John List on the virtual nonexistence of "stereotype threat" | Blog Posts

The concept of "stereotype threat" is a vastly popular explanation for The Gap. In 2004, I argued that the most plausible explanation for studies finding that if you tell a Designated Victim Group that they are expected to score lower on a low-stakes test requiring mental effort in return for no reward, they will indeed score lower:

Of course, to me as a former marketing executive, there's an obvious alternative explanation of [Claude] Steele's findings: the students figured out what this prominent professor wanted to see, and, being nice kids, they delivered the results he longed for. This happens all the time in market research. After all, this was just a meaningless little test, unlike a real SAT where the students would all want to do as well as possible.

However, an even more cynical interpretation has been floating around on the fringes of public discourse for a number of years:publication bias. Studies that find stereotype threat get published, while studies that don't don't: the File Drawer Effect.

From an interview with John List, Homer J. Livingston professor of economics at the U. of Chicago:

new RF: Your paper with Roland Fryer and Steven Levitt came to a somewhat ambiguous conclusion about whether stereotype threat exists. But do you have a hunch regarding the answer to that question based on the results of your experiment?

List: I believe in priming. Psychologists have shown us the power of priming, and stereotype threat is an interesting type of priming. Claude Steele, a psychologist at Stanford, popularized the term stereotype threat. He had people taking a math exam, for example, jot down whether they were male or female on top of their exams, and he found that when you wrote down that you were female, you performed less well than if you did not write down that you were female. They call this the stereotype threat. My first instinct was that effect probably does happen, but you could use incentives to make it go away. And what I mean by that is, if the test is important enough or if you overlaid monetary incentives on that test, then the stereotype threat would largely disappear, or become economically irrelevant.

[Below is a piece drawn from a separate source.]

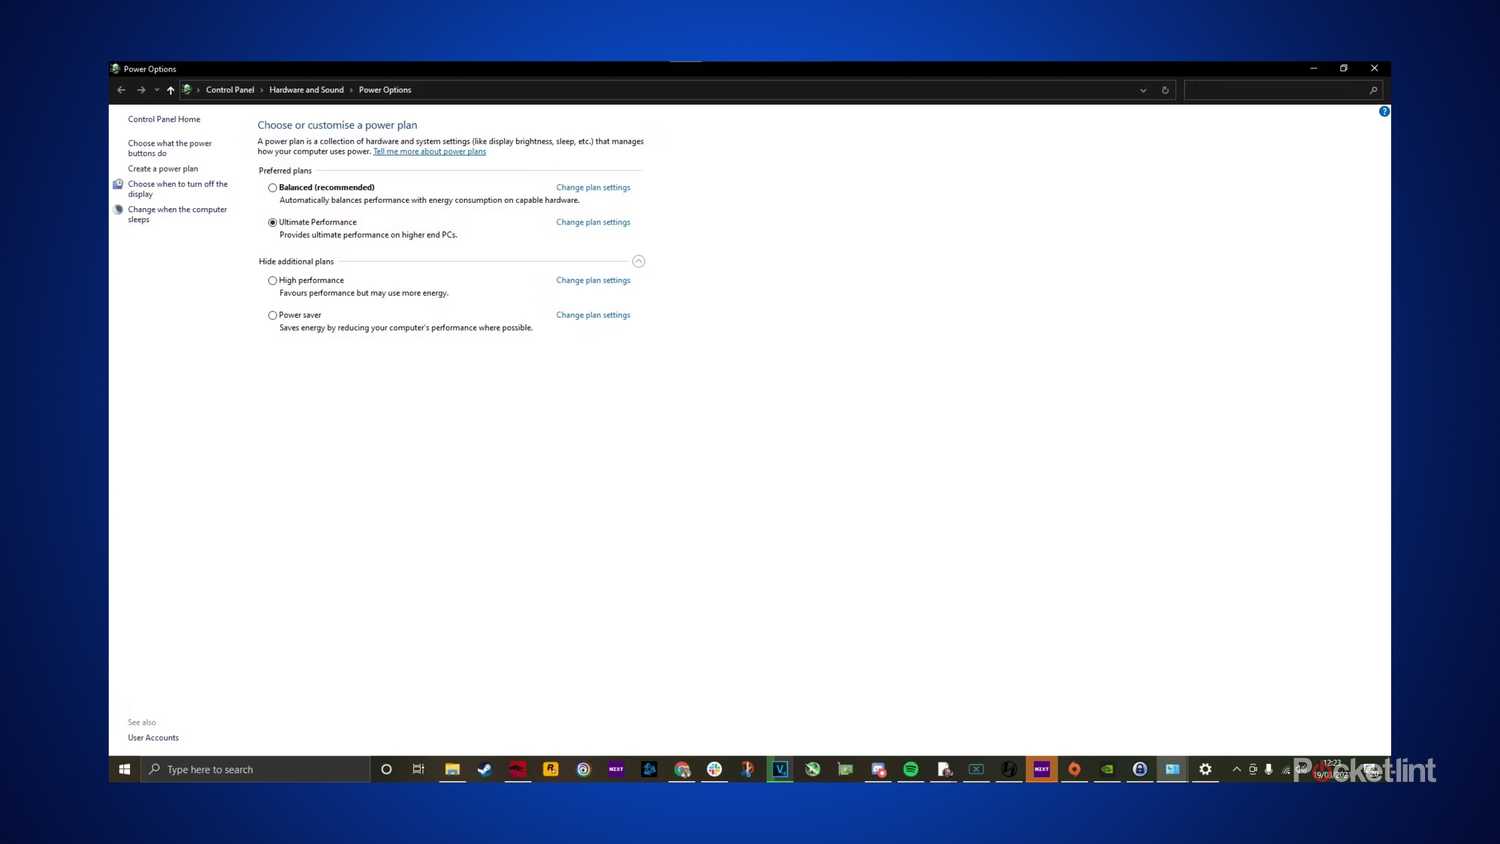Click the blue help question mark icon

So we designed the experiment to test that, and we found that we could not even induce stereotype threat. We did everything we could to try to get it. We announced to them, “Women do not perform as well as men on this test and we want you now to put your gender on the top of the test.” And other social scientists would say, that’s crazy — if you do that, you will get stereotype threat every time. But we still didn’t get it. What that led me to believe is that, while I think that priming works, I think that stereotype threat has a lot of important boundaries that severely limit its generalizability. I think what has happened is, a few people found this result early on and now there’s publication bias. But when you talk behind the scenes to people in the profession, they have a hard time finding it. So what do they do in that case? A lot of people just shelve that experiment; they say it must be wrong because there are 10 papers in the literature that find it. Well, if there have been 200 studies that try to find it, 10 should find it, right?

This is a Type II error but people still believe in the theory of stereotype threat. I think that there are a lot of reasons why it does not occur. So while I believe in priming, I am not convinced that stereotype threat is important.